#Serverless Workers Hang

24 messages · Page 1 of 1 (latest)

trim snow
#

I've been rotating through GPUs testing inference, but I've found that workers can hang when trying to reload onto a new GPU. I've tested many tiers, but I've found this to be a bigger issue when selecting higher VRAM counts. For example, I was going to test 80GB, but it's hung for about 10 hours while I was away.

I've noticed it's particularly bad if you push a change to the GitHub repo while also changing the VRAM count.

The solution I've had is to just delete the hanging workers and have them reload.

Since I tagged feature request, here's a specific request regarding this issue. Are you able to come up with a solution for this? Perhaps reload timer setting would be the solution. (if stuck initializing for more than [time], reload worker)

tired currentBOT
worthy galleon
#

When you push a change to a github, then a new version builds, and then also select another gpu, what happens? No workers available / all initializing?

#

Sure you can use runpodctl command to remove/terminate pod ( check the docs) after passing a certain time and the worker is still loading

trim snow
#

Sadly, no. I don't use that endpoint anymore. I've determined 24GB with a 48GB fallback with 5 workers is fine so I haven't needed to do anymore testing.

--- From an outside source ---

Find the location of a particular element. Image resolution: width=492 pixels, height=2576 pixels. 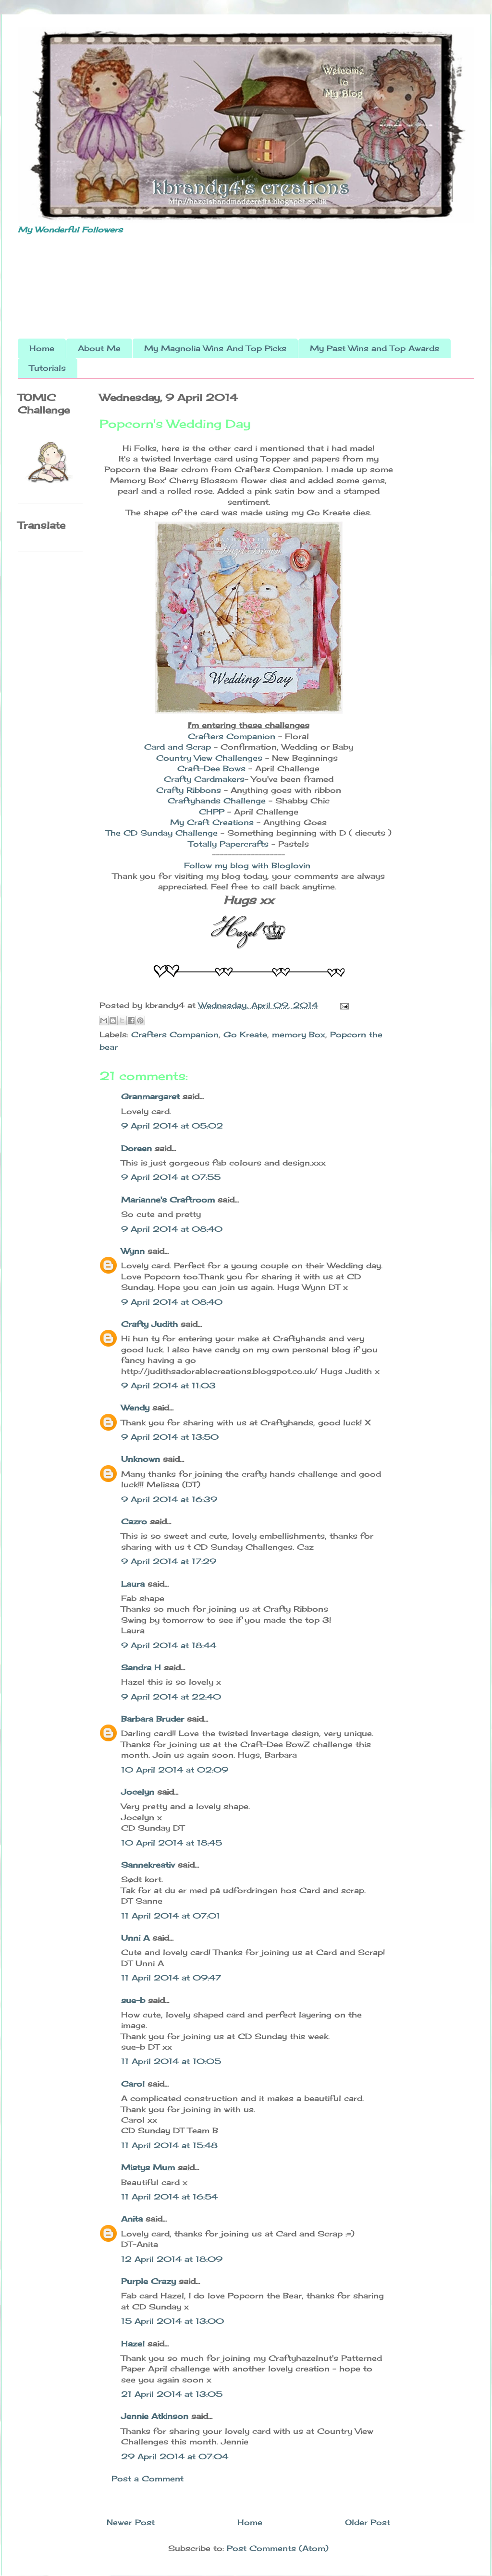

Card and Scrap is located at coordinates (179, 747).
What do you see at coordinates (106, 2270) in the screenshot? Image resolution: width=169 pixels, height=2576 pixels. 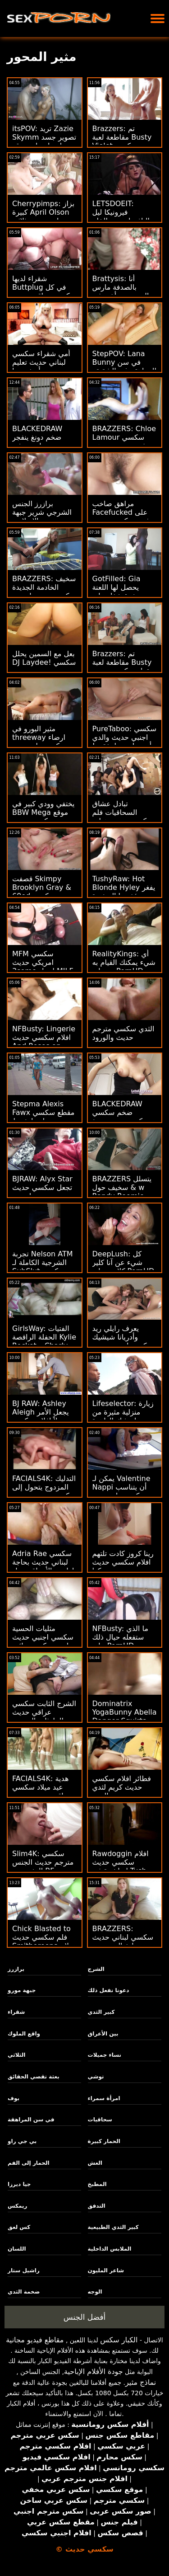 I see `شاعر المليون` at bounding box center [106, 2270].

I recall when I do those steps, some build successfully, but others hang for long periods of time (probably forever?).

worthy galleon
#

Or maybe just set an execution timeout+ check why it might hang by the logs

#

Oh you're talking about building from github repo integration taking a long time?

trim snow
#

Nah, that's usually quick. It's specifically when I push a new build, the workers are switching, and then I select a new GPU. That was the most consistently problematic

worthy galleon
#

I de. And I'm just curious how it's able to hang 10hrs

Can you explain what you saw (the problem) and what you expect it to be like but it's not like that?

#

And how much workers do you have in the endpoint?

trim snow
#

I pushed a build and then selected some new GPUs to load while I was away. I came back 10 hours later and one was still hanging

#

5

#

The others rebuilt, so I deleted the hanging worker and then it reloaded fine right after

#

Sadly, I didn't keep track of details, but just that it happened. Sorry about that. I know it's not the most helpful to have obscure anecdotes

worthy galleon
#

Ah sometime the 80gbs or higher end is limited on stock, that's why they might take longer to initialize or get stuck

worthy galleon
# trim snow 5

Maybe you can try adding more workers, it'll be replaced eventually

#

No no problem I'm not a staff, the problem description is usually enough if it's generally experienced by other users too

worthy galleon
trim snow
#

Hanging is more that it gets stuck in a building/initializing phase. I believe it was the initializing phase, so it circles blue (versus building which is green)

#

So it'll initialize for ages

#

But that had an impact on the build indicator that appears where it says like 1/6 built. That indicator was stuck on like 5/6

#

Also I am confused why when I have 5 workers, it says n/6 rather than n/5

#

That's a side point though haha